Kurumsal ekolojiye göre örgüt topluluklarının içsel dinamikleri bir ölçüde içinde faaliyet gösterdikleri kurumsal çevreye bağlı olarak gelişir. Bu çerçevede öne sürülen en önemli fikir sosyo-politik meşrulaşmadır. Örgütsel biçimler yalnızca bilişsel meşruiyete değil, aynı zamanda sosyo-politik meşruiyete de gereksinim duyarlar. Sosyo-politik meşrulaşma bir örgütsel biçimin (ve ona sahip örgütlerin) önemli sosyo-politik aktörler, özellikle de devlet, tarafından kabul görmesidir. Bilişsel meşruiyet gibi sosyo-politik meşruiyet de örgütlere kaynak temin etmekte yardımcı olur. Ayrıca sosyo-politik meşrulaşma örgütlere önemli sosyo-politik aktörlerinin koruması altına girme olanağı da sunar.

S

Sosyo-politik meşrulaşma ne şekilde gerçekleşir?

Sosyo-politik meşrulaşma türlü şekillerde gerçekleşebilir. Bir örgüt biçiminin yasallaşması sosyo-politik meşrulaşmanın yollarından biridir. Bu sayede örgütler var olma şansı elde ederler ve yasal çerçeve içinde faaliyet gösterdikleri sürece devletin koruması altında olurlar. Sosyo-politik meşrulaşma devletle veya meslek örgütleri gibi diğer güçlü aktörlerle ilişki kurmakla da gerçekleşebilir.

S

Yapısal durağanlık varsayımına göre çevre değiştiğinde örgütlerin ana yapısal özellikleri nasıl etkilenir?

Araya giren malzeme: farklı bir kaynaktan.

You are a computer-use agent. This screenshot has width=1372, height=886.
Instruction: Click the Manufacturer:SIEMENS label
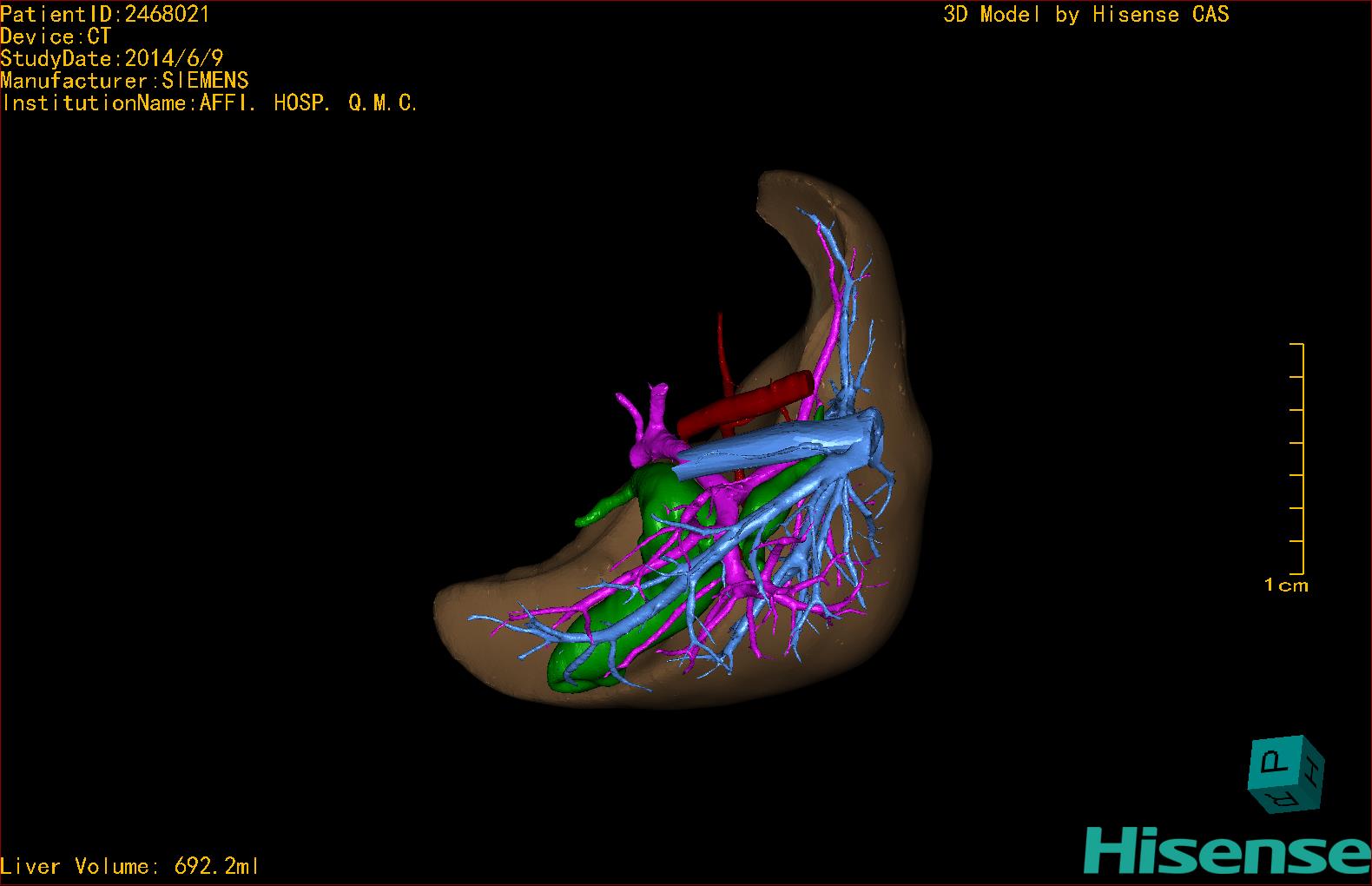(124, 81)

Yapısal durağanlık çevre değiştiğinde örgütlerin ana yapısal özelliklerini çevreye yeniden uyumlamak için girişimde bulunma olasılıklarının düşük olduğunu, değişime girişilse bile bunun örgüt üzerinde yıkıcı etkilerinin olacağını öne sürmektedir. Bu varsayım uyum yaklaşımını benimseyen diğer örgüt kuramlarına kıyasla yöneticilere daha az önem atfetmektedir. Yöneticilerin örgütlerini değiştirme olanaklarının kısıtlı olduğunu, değişime girişebilseler bile sonucun büyük olasılıkla olumsuz olacağını, yani yapısal değişim girişimlerinin örgütün kapanma olasılığını artıracağı öne sürülmektedir.

S

Sınırlı rasyonellik nedir?

Az sayıda örgütün büyük çaplı değişim sonrası ayakta kalabileceğini öne sürmek onların yapılarındaki durağanlığı vurgulamakla kalmaz, örgüt kuramlarında uzun süredir işlenegelen bir başka fikri de öne çıkarır. Bu fikre göre örgütsel aktörler, dolayısıyla örgüt yöneticileri de sınırlı ölçüde rasyoneldir. Sınırlı rasyonellik, geleceği mükemmel olarak öngörememek ve dolayısıyla ancak sınırlı miktarda bilgiyle karar alabilmektir. Bu nedenle, yöneticilerin aldıkları kararlar bazen beklenen etkileri yaratır, bazen de yaratmaz.